Such a ridiculous counter argument.

The only fork that had a long propagation time was when BSV produced > 100 MB
blocks. Note that I say propagation time and not validation time caused by
them not propagating transactions before including them in the block. Which
__everyone __told them was a bad idea as the software wasn 't optimized for it
yet.

But using it as a counter argument against moderately larger blocks than 1 MB,
like 2 or 8 MB, just stupid. Instead we should just accept insanely large fees
and wait for LN which may never be a suitable replacement.

> The goals of big blockers are to have just one or a few big data centres
> hosting bitcoin and everyone else connecting to them.

No.
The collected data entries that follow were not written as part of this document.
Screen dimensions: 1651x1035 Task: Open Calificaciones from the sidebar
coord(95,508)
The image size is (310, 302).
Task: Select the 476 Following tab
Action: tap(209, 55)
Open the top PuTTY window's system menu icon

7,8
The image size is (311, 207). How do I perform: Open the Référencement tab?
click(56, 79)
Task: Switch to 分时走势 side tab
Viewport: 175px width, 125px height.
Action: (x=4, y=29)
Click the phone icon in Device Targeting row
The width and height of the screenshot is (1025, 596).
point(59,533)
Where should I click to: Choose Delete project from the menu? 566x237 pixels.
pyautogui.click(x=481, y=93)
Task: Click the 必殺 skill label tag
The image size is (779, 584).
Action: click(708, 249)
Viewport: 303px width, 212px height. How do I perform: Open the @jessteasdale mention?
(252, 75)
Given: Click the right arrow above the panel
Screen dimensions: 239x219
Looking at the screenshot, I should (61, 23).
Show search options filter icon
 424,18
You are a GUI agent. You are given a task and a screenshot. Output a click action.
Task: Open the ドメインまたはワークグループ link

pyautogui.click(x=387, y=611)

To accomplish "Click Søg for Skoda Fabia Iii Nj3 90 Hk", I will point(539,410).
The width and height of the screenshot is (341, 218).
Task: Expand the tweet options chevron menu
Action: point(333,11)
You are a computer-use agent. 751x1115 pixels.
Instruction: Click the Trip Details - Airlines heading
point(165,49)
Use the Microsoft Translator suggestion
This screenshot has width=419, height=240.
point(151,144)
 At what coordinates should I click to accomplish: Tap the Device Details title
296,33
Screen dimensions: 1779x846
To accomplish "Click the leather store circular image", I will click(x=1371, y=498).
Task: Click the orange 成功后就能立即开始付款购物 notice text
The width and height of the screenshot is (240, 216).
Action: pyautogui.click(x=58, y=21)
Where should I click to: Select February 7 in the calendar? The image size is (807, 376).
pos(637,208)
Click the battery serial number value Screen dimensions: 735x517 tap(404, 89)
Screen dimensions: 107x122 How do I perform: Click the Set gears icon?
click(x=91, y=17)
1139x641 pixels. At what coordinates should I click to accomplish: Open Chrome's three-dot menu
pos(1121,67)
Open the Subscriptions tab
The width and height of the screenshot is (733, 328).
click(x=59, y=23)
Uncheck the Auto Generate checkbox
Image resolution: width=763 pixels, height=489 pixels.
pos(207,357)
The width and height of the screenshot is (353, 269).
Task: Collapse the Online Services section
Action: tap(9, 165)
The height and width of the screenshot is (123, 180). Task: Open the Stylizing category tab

The goal of big blockers is to scale on-chain and to allow people to run
full nodes if they want to. Not to have it work on the crappiest hardware you
can and kill adoption. It's a realization that most people won't run full
nodes as they want to use their phones as wallets.

SPV wallets provide enough security for mobile phones with only having to
trust that the POW system works. In reality only exchanges and other
businesses have a need to run full nodes.

I could for example easily run a full node with full 32 MB blocks today with
my current hardware. I would just have to upgrade my storage occasionally for
a minor cost. It would amount to 1.7 TB per year which costs less than $60.

> We already have PayPal for that.

 __Even if __only two data centers hosts full nodes it would still be better
than PayPal. Better update your anti big block propaganda to use actual facts.